Given task 1
In the listing, rewrite the lines from the line with "720x1520 pixels." through the last line, switching "Instruction" to "Goal" and leaving everything else unchanged. Give only those lines.

Given text
>>>
Housing the Danish Parliament, this 106-meter tower is the highest in Copenhagen.
It was once the main residence of the Danish Royal Family, who moved to Amalienborg Palace in the late 1800s after a great fire and never returned.
Admire breathtaking views of the city from The View, the Tower’s 44-meter high viewing platform; explore plaster figures and other objects at The Storage Room; marvel at a beautiful pigeon art installation by artist Eva Koch; and spice things up at the Tower’s restaurant where you can taste traditional Danish dishes with a modern twist.
Note: The Tower is currently closed due to maintenance work and The View is only accessible to those who have a pre-booked dinner reservation.
Make sure to check their website for current information on opening times.
10. Take a Stroll along Nyhavn
Nyhavn’s colorful buildings are what you need to cheer up a dreary winter day.
This postcard-perfect port is the most recognizable site in Copenhagen, which transforms into a real winter wonderland in November and December.
Don’t forget your camera to snap the best shot of the boats adorned with beautiful Christmas decorations.
Embrace the Christmas spirit while taking a one-hour canal cruise to admire Amalienborg Palace and the Little Mermaid statue, browsing the Christmas markets lined along one side of the canal, exploring the house where legendary Danish storyteller Hans Christian Andersen lived, and enjoying the relaxed atmosphere while savoring Danish Christmas delicacies at one of the cozy cafes.
For a one-of-a-kind experience, embark on a majestic horse-drawn carriage ride down the canal to tour the world-famous Carlsberg Brewery.
11. Enjoy the Vinterjazz Festival
Indulge in the country’s vibrant jazz scene during the Vinterjazz Festival, which takes place every February across the whole of Denmark.
The city will heat up this winter from February 1-25, 2024.
Spanning three weeks, this national festival features hundreds of concerts by national and international musicians in 150 venues from Musikkens Hus in Aalborg and Kulturværftet in Helsingør to DR Koncerthuset in Copenhagen.
It is a national collaboration between musicians and audiences, venues, and organizers, in both the big cities and the outskirts of Denmark.
Enjoy jazz along with blues, bossa nova, funk, and soul in intimate cafes, wine bars, clubs, and famous city concert halls around Copenhagen.
Please note that some of the concerts are free while others require you to buy a ticket.
11. Discover Copenhagen’s Oldest Street
If one thing’s for sure in Copenhagen, then it’s that the cobblestone street of Magstræde will be dressed in snow and overflowing with Christmas spirit.
Walking along the oldest street in the Old Town of Copenhagen will surely spark that cozy Christmas feeling.
It is packed with colorful buildings, some dating back to the 18th century.
This area is more for wandering through as it doesn’t have many cafes and bars there.
Get away from the city noise as you stroll among colorful buildings, immerse in winter magic as you marvel at the Christmas cheer on every corner, snap that perfect photo, and savor classic Italian flavors at Gorm’s.
<<<
Given task 2
Using the Copenhagen text, mark each statement yes or no and quote the words that decide it: (a) The Tower's viewing platform is 44 meters high. (b) The Vinterjazz Festival takes place every December. (c) Magstræde has many cafes and bars.

Extracted material
>>>
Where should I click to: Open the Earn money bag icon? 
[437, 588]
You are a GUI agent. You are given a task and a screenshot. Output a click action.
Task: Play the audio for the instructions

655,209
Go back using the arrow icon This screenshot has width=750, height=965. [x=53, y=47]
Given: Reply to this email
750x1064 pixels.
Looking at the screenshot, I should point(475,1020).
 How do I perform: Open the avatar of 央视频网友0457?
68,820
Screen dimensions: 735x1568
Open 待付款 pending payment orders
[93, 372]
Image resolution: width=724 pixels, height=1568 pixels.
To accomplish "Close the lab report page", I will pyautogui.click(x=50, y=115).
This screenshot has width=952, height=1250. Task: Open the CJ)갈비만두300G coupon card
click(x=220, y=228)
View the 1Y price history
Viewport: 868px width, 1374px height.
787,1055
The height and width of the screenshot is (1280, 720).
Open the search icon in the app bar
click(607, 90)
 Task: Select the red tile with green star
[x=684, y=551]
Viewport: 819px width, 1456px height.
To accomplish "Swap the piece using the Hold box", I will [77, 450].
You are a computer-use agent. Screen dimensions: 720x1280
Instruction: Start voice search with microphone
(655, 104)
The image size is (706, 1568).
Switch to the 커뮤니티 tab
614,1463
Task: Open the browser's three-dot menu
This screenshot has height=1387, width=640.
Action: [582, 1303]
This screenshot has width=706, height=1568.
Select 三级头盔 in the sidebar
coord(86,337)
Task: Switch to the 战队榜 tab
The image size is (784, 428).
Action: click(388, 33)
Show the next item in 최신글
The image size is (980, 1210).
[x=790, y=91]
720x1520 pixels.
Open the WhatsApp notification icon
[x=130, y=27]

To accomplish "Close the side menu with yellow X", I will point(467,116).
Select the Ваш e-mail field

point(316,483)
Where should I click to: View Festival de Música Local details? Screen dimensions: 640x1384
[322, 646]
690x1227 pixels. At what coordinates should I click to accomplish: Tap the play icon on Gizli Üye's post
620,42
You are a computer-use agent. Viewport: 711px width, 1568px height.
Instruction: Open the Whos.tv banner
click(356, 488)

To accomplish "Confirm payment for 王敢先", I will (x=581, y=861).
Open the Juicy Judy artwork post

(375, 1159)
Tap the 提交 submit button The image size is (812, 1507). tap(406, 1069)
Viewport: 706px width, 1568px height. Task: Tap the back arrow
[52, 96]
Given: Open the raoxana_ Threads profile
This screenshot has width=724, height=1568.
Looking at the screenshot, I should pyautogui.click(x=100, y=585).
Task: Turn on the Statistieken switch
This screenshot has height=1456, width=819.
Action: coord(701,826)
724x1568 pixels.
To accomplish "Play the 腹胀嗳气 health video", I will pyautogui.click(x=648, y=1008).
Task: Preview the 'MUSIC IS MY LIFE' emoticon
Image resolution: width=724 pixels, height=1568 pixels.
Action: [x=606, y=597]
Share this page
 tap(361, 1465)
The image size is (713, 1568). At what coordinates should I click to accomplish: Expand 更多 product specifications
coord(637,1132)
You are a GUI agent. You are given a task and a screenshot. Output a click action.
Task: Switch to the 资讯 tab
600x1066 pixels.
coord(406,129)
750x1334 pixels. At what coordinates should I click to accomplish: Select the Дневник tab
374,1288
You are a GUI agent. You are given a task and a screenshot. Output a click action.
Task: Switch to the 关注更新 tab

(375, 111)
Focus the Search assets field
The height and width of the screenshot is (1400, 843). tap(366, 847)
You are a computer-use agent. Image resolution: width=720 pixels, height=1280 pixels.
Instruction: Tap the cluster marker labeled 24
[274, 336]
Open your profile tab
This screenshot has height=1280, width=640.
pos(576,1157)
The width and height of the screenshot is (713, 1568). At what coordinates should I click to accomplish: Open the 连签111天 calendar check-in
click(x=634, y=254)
<<<
Task answer 1
720x1520 pixels.
Open the WhatsApp notification icon
[x=130, y=27]

To accomplish "Close the side menu with yellow X", I will point(467,116).
Select the Ваш e-mail field

point(316,483)
Where should I click to: View Festival de Música Local details? Screen dimensions: 640x1384
[322, 646]
690x1227 pixels. At what coordinates should I click to accomplish: Tap the play icon on Gizli Üye's post
620,42
You are a computer-use agent. Viewport: 711px width, 1568px height.
Goal: Open the Whos.tv banner
click(356, 488)

To accomplish "Confirm payment for 王敢先", I will (x=581, y=861).
Open the Juicy Judy artwork post

(375, 1159)
Tap the 提交 submit button The image size is (812, 1507). tap(406, 1069)
Viewport: 706px width, 1568px height. Task: Tap the back arrow
[52, 96]
Given: Open the raoxana_ Threads profile
This screenshot has width=724, height=1568.
Looking at the screenshot, I should pyautogui.click(x=100, y=585).
Task: Turn on the Statistieken switch
This screenshot has height=1456, width=819.
Action: coord(701,826)
724x1568 pixels.
To accomplish "Play the 腹胀嗳气 health video", I will pyautogui.click(x=648, y=1008).
Task: Preview the 'MUSIC IS MY LIFE' emoticon
Image resolution: width=724 pixels, height=1568 pixels.
Action: [x=606, y=597]
Share this page
 tap(361, 1465)
The image size is (713, 1568). At what coordinates should I click to accomplish: Expand 更多 product specifications
coord(637,1132)
You are a GUI agent. You are given a task and a screenshot. Output a click action.
Task: Switch to the 资讯 tab
600x1066 pixels.
coord(406,129)
750x1334 pixels. At what coordinates should I click to accomplish: Select the Дневник tab
374,1288
You are a GUI agent. You are given a task and a screenshot. Output a click action.
Task: Switch to the 关注更新 tab

(375, 111)
Focus the Search assets field
The height and width of the screenshot is (1400, 843). tap(366, 847)
You are a computer-use agent. Image resolution: width=720 pixels, height=1280 pixels.
Goal: Tap the cluster marker labeled 24
[274, 336]
Open your profile tab
This screenshot has height=1280, width=640.
pos(576,1157)
The width and height of the screenshot is (713, 1568). At what coordinates should I click to accomplish: Open the 连签111天 calendar check-in
click(x=634, y=254)

Task answer 2
(a) Yes: "The View, the Tower’s 44-meter high viewing platform"
(b) No: "which takes place every February across the whole of Denmark"
(c) No: "it doesn’t have many cafes and bars there"